How do I get smooth playback of my video files? No matter what I do the movement isn't smooth. It looks like I'm dropping frames.

A: An answer

When horizontal or vertical motion refuses to playback smoothly the problem may lie in the framerate and the motion and not playback. Here are the facts:

  • CRITICAL SPEEDS: There are certain speeds that sync up with frame rates so that they cause judders, jitters, stuttering or whatever you want to call it. The lower the frame rate the more obvious the problem.

If you've ever watched a western on TV or at the movies you've seen the stagecoach wheels turn backwards at various speeds. This is an example of the problem. It's actually called a stroboscopic effect. Mechanics, in the good old days when cars had carburetors and distributors, used to hook up a timing light to the #1 spark plug so that a light flashed on a timing mark on the crankshaft pulley. This light had the effect of stopping the rotation visually. That's exactly what's happening when you are moving your photograph across the frame at one of the critical speeds. Your eye is fooled and your brain can't process the movement smoothly. 

  • SUB PIXEL INTERPOLATION: There are also other cases where the sub pixel interpolation between frames causes areas of detail to flicker between frames.

The sub pixel interpolation problem can be easily seen can be seen by viewing your comp a frame at a time while zoomed in to say 800% and observing the edge detail. This problem can be especially nasty when you're trying to do a smooth title or credit roll that uses thin fonts. The horizontal lines that make up fine type can almost completely vanish between fields or frames if the text is moving at the wrong speed. You can test this out by creating a single pixel high horizontal line in AE and animating it from bottom to top of the frame. The only speed where you'll get a nice solid line in every frame or field is one that is an exact multiple of the frame rate. IOW, 1 frame 1 pixel of movement, 1 frame 2 pixels of movement, and so on. Move at 1 frame and 1.33 pixels of movement and the line will appear to completely disappear then return as the line moves up the screen.

  • FRAME RATE: If you are working at 24fps progressive you'll find that the juddering caused by motion at critical speeds is much more problematic than projects at 29.97 fps. You may, or should I say will also run into problems with video shot at 24fps if the camera operator is not aware of this problem.

Interlacing helps and gives you a wider range of pleasing motion, but interlacing can introduce more pronounced flickering in the detail in vertical movement. Interlaced output is also only suited to one medium: Television. Along with interlacing goes non square pixels. Video for the internet hates to be interlaced and it hates non square pixels. 

  • CAMERA TECHNIQUE: As I mentioned above this problem extends to filming as well. Before I learned what I was doing I shot many beautiful sweeping pans of the Olympic mountain range in Washington State on 35mm film that were nearly impossible to watch. 

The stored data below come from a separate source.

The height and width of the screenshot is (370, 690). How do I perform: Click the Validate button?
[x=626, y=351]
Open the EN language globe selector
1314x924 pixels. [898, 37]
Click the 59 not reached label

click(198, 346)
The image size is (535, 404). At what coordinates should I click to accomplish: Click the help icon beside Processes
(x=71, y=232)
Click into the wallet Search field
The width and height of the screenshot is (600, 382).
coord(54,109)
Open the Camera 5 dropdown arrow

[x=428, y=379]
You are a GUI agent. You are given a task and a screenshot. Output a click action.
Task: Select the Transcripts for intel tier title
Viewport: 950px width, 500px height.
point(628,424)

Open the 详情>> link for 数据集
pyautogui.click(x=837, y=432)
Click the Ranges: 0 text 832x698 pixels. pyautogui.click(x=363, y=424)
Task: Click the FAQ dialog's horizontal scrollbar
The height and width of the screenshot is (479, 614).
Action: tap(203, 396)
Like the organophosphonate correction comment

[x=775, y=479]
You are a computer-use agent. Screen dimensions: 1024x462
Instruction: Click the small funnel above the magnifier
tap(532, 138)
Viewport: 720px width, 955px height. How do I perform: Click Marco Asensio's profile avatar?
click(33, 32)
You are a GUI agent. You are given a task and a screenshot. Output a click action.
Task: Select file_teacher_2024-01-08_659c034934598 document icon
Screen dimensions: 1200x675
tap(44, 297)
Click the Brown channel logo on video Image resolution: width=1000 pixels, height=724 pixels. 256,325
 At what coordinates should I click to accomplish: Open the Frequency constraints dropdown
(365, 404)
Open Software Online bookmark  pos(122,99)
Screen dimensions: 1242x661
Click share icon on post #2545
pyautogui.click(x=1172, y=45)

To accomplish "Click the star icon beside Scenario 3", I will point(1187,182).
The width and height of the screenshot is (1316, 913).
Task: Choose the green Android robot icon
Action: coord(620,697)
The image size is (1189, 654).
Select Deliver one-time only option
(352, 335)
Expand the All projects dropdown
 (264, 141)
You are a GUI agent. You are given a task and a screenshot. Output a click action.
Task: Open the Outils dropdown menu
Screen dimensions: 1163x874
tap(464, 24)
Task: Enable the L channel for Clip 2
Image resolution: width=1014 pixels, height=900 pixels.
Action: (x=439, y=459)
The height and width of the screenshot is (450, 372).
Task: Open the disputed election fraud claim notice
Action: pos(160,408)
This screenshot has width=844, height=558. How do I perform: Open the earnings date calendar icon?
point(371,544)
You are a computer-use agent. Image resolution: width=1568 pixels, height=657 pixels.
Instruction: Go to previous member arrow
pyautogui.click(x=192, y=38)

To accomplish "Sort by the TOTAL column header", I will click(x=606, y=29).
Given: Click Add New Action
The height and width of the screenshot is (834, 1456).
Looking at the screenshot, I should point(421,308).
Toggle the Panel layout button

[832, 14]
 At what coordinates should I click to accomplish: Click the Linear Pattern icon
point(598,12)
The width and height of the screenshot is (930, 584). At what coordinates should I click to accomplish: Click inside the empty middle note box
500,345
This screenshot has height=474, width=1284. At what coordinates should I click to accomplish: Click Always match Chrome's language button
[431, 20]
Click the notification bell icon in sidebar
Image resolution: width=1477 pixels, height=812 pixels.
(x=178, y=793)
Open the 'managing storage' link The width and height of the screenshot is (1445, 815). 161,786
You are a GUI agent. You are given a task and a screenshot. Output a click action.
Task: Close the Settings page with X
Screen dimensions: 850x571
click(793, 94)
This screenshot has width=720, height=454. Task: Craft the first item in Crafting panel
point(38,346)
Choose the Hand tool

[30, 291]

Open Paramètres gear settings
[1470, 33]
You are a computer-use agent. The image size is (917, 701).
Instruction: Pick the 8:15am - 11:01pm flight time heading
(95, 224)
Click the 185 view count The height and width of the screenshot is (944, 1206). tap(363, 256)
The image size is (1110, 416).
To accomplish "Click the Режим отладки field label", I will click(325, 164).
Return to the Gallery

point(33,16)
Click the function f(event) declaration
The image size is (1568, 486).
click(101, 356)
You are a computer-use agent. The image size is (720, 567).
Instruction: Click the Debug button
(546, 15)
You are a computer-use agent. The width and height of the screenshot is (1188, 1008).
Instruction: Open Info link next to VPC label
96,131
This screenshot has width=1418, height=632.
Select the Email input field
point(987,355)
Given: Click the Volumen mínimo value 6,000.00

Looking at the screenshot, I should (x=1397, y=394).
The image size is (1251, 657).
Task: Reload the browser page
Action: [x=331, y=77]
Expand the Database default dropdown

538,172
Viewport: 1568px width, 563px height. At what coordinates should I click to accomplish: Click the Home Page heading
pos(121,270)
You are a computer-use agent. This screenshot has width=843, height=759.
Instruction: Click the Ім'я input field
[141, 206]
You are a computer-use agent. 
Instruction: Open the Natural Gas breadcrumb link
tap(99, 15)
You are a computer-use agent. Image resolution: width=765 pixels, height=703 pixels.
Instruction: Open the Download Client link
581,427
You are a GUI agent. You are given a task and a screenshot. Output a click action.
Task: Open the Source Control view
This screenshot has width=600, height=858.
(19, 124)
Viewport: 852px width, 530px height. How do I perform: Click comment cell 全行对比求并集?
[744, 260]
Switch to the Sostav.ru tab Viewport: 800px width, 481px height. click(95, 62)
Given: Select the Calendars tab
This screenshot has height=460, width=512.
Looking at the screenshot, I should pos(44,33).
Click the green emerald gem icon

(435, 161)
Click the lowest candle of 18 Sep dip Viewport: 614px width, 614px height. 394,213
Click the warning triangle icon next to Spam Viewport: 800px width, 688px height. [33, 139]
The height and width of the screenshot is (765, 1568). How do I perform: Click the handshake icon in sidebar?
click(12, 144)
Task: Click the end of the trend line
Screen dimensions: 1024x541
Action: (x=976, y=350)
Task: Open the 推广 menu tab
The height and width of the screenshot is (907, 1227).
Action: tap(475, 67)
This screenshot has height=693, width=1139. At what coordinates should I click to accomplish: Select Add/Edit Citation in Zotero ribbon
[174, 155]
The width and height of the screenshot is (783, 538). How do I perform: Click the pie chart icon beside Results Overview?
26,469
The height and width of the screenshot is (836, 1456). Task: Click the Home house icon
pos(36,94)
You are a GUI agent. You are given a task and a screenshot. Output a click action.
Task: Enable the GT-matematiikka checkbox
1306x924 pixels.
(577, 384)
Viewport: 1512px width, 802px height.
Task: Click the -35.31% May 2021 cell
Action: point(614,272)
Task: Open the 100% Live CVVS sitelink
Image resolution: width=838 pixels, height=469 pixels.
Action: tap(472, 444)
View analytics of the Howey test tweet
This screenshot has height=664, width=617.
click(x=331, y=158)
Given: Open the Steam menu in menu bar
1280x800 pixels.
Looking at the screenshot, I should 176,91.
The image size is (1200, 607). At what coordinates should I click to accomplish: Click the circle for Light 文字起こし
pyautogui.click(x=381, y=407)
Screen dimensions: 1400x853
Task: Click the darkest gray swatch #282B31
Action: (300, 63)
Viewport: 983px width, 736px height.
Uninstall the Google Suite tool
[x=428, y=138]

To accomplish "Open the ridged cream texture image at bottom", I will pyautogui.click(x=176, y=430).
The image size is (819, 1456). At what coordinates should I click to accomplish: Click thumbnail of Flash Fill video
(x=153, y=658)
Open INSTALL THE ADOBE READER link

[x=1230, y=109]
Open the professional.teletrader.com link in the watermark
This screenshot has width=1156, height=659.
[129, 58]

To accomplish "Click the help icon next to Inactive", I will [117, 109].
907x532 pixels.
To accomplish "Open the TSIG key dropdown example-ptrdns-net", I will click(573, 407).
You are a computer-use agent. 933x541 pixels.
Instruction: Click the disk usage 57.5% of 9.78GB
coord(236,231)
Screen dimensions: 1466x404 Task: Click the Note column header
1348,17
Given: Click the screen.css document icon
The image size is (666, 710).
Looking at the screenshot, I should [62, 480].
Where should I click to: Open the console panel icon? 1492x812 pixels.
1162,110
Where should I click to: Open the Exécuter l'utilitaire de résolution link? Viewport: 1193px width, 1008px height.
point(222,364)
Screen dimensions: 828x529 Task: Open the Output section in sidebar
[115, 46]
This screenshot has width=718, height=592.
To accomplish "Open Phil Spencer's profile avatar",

Cinematography manuals contain critical panning speed charts that list the number of degrees per second you can pan with various lens (angle of view) and shutter speed combinations. There isn't a videographer out there that's tried shooting 24P video and not ended up with an unusable pan due to these critical speeds. One basic rule of thumb that almost always works is the "Seven Second Rule." If it takes 7 seconds for the key element in your scene to move from one side of the screen to the other your shot will probably work.

  • IMAGE PROCESSING: The solution to successfully animating detailed images is to use the right speed (pixels per second) for your frame rate, add enough motion blur to hide the problem, or reduce the amount of detail in the image.

These are the only solutions that I know of. They all limit design and timing, but what good is your design if it makes your eyes go buggy. Many people have problems with photo montage projects. If you have highly detailed photographs then a good solution is to remove some of that detail with the Dust and Scratches filter in Photoshop. 

  • CHECKING THE PLAYBACK: The best way I know if to tell if the problem is a playback issue is to use a device or program that tells you when you're dropping frames.

You can use QT (by looking at the playback rate) or in FC or PPro by having the program report dropped frames. If it's a data rate issue you need more horsepower or a better codec. If you have rendered to any of the standard delivery formats at standard datarates and you playback has the judders then it's the speed of the motion that's causing the problem.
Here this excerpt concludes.